How to cope is the real question.  See it as an opportunity to flex one of your emotional muscles: the loss muscle. Ideally, we get better at accepting loss as we mature, but most of us go kicking and screaming into this realm because it’s so painful.  We don’t want more practice letting go.  We want to hold on with all our might.  Unfortunately, that only prolongs our pain; and, loss does equal pain.

 

As the Buddhists say, “The only way out is through.”  Face the fact that you are not unique in this regard: everyone loses friends in a divorce.  But, most people make new ones.  Of course, if you sit home 24/7 you won’t meet people.  Get out, join a group through meetup.com (it’s free and they have groups for every interest from yoga to board games); get active in your church, mosque, or synagogue; go to the gym or walk in your neighborhood; join a divorce support group; amp up your activity in a professional organization; or, just stay home and rant and rave until you’re ready to do some of these things.  You may think that day will never come, but it will.

 

Perhaps, there’s an old college friend you haven’t spoken with in years.  Call him or her and see if you still click.  With so many people having been divorced you may find a kindred spirit.

 

Learn to ask for help.  Most of us are excellent at lending a hand to someone else, but balk at appearing needy.  Get over it.  Use this time as a fantastic opportunity to allow others to help you.  In the beginning, you will feel awkward and have cognitive dissonance about reaching out.
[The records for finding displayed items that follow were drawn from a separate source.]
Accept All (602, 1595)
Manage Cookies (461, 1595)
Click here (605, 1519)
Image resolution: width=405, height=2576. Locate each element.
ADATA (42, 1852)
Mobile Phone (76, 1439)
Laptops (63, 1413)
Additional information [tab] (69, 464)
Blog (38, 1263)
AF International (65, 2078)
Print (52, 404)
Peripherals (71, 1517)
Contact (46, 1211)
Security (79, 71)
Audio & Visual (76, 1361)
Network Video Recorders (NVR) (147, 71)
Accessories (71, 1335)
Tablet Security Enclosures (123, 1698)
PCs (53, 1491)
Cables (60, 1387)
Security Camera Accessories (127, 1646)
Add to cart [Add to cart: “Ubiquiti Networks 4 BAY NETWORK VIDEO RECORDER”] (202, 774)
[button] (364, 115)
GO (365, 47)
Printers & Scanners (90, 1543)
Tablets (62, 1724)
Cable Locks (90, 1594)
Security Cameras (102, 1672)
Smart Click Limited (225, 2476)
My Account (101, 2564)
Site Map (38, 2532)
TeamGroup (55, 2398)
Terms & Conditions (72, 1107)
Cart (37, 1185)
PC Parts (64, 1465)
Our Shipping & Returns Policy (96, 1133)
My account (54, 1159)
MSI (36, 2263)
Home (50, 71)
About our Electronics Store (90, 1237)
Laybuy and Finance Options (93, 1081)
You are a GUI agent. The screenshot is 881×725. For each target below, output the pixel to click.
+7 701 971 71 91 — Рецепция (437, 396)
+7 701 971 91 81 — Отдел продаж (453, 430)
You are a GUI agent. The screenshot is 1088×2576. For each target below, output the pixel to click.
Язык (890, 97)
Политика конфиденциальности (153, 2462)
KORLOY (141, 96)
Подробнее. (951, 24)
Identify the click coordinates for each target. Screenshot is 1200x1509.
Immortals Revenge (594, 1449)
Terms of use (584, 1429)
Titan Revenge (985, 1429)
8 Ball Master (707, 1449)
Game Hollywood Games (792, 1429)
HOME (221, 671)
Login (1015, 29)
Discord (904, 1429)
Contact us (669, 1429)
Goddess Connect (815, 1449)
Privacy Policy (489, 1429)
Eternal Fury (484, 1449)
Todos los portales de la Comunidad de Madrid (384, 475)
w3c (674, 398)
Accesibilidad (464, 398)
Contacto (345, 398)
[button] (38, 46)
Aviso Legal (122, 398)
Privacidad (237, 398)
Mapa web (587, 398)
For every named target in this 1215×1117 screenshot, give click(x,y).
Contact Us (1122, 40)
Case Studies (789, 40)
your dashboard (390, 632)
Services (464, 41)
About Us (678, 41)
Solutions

Stay the course.  It takes guts to ask for help, and to keep asking, but the more support you can get the easier your transition will be.

 

Be honest.  People don’t have ESP and they can’t know how you’re feeling unless you tell them.  As Randy Pausch said in his Last Lecture: “If I only had three words of advice I could ever give you they would be: Tell the truth.  If I could add three more they would be: All the time.”  The only way you have a chance of getting the loving help you crave is to be brutally honest with yourself and your closest friends.  Putting up a brave front actually prevents people from knowing how much you’re suffering, and keeps them at arms length.

 

People who have never navigated these waters have no clue what you’re going through.  Accept their ignorance.  It’s not from lack of caring.  They just have no concept of the extent of your grief.  If you want their help you have to educate them.  Let them see how devastating this is for you.